Sonata No. 6 in E major has a slow, extended
introduction (Grave), in which the harpsichord part, as
also in the following sections, is integrated into a threepart
contrapuntal texture. This leads directly over into a
fugal Vivace. A canonic exposition is repeated almost
unchanged after a short episode, and the section ends
suddenly when eleven Adagio measures with motivic
reminiscences of the introduction make the transition to
an energetic Poco presto. After a three-part fugal
beginning the entries are subjected to freely inventive
development with reminiscences of an underlying gigue
rhythm, unexpectedly giving way to a peaceful Lento
section with descending broken triads. A striking violin
cadenza leads to a half-close in E major before the final
Allegro. Here again we have an ostinato section, with a
rapid quaver motif in the bass repeated twelve times
below the concerted string parts. The abrupt ending
emphasizes how effectively Buxtehude established
contrast in this sonata between lyrically restful sections
and sections of almost breathtaking energy.

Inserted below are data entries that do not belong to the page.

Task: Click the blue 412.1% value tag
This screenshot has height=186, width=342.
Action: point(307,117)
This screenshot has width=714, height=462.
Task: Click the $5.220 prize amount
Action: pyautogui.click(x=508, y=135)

Sonata No. 7 in F major has a slow introduction
(Adagio) with a half-close in F major that leads into a
rapid first fugal section without title, 4/4. This section
evolves in a manner characteristic of Buxtehude: three
expositions in three parts, with the harpsichord as an
active participant, alternate with two episodes based on
the same motivic elements and are rounded off by a free
coda, where the composer once again achieves an
effective combination of material from the episodes as
well as the expositions. This last sonata in the collection
uses dances in its two middle sections, the former being
an intimate sarabande-like Lento and the latter a lively
Vivace in 3/8 time where the strings and keyboard romp
about in double counterpoint with syncopated rhythms
alla giga. The last section begins with a dialogue, slow
and intense, between the two strings (Largo) preceding a
final Allegro that yet again illustrates Buxtehude’s skill in
utilising the ostinato device. A fast-moving bass motif of
three measures is repeated four times below the free
contrapuntal passage-work of the strings, and after an
interruption in the form of a concertato interlude it is
stated another six times, with energetic new figures in the
strings.
The seven sonatas of Opus 2 are unique examples of
artistic inventiveness and compositional skill. At the end
of the book Buxtehude added the modest words “Il tutto
ad honor d’Iddio” - “All to the honour of God”.